Electronic properties of the dimerized organic conductor -(BETS)2Mn[N(CN)2]3

Abstract

The two-dimensional molecular conductor -(BETS)2Mn[N(CN)2]3 undergoes a sharp metal-to-insulator phase transition at T MI≈ 21 K, which has been under scrutiny for many years. We have performed comprehensive infrared investigations along the three crystallographic directions as a function of temperature down to 10 K, complemented by electron spin resonance and dc-transport studies. The in-plane anisotropy of the optical conductivity is more pronounced than in any other -type BEDT-TTF or related compounds. The metal-insulator transitions affects the molecular vibrations due to the coupling to the electronic system; in addition we observe a clear splitting of the charge-sensitive vibrational modes below T MI that evidences the presence of two distinct BETS dimers in this compound.

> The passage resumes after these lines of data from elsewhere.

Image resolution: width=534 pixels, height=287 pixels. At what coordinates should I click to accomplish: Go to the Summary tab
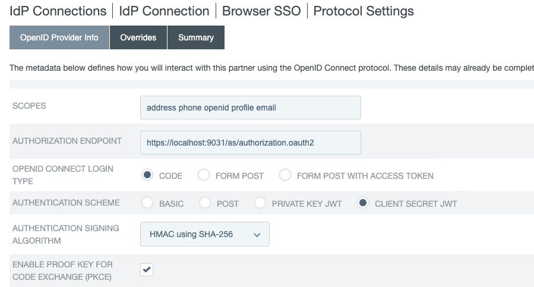pyautogui.click(x=196, y=37)
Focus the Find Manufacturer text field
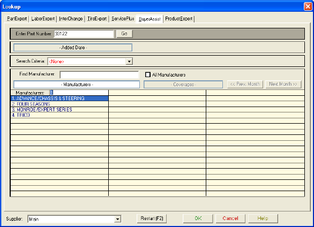Image resolution: width=314 pixels, height=227 pixels. (x=99, y=74)
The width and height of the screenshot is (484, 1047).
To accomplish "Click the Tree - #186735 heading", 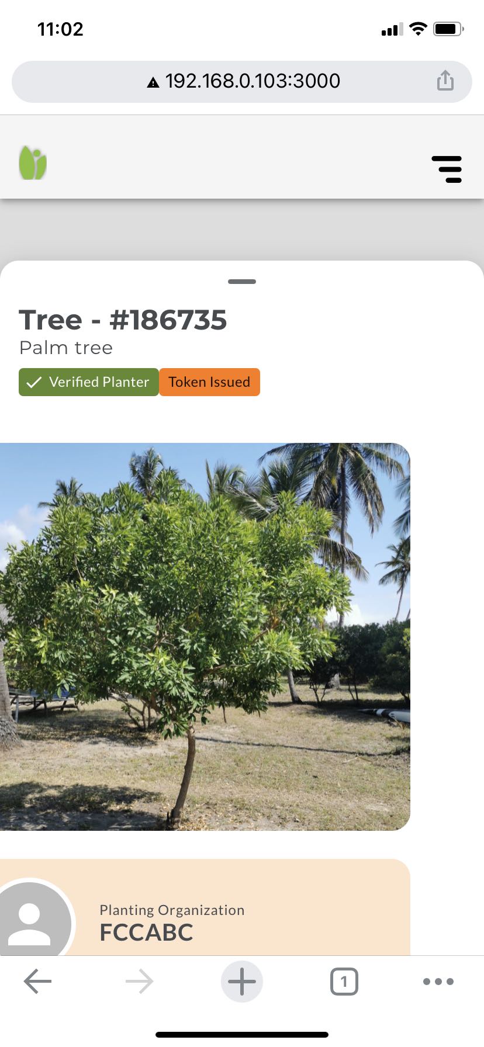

The Mn[N(CN)2]3- layers are determined by the chain structure of the anions resulting in a rather anisotropic behavior and remarkable temperature dependence of the vibronic features. At low temperatures the ESR properties are affected by the Mn2+ ions via π-d-coupling and antiferromagnetic ordering within the π-spins: The g-factor shifts enormously with a pronounced in-plane anisotropy that flips as the temperature decreases; the lines broaden significantly; and the spin susceptibility increases upon cooling with a kink at the phase transition.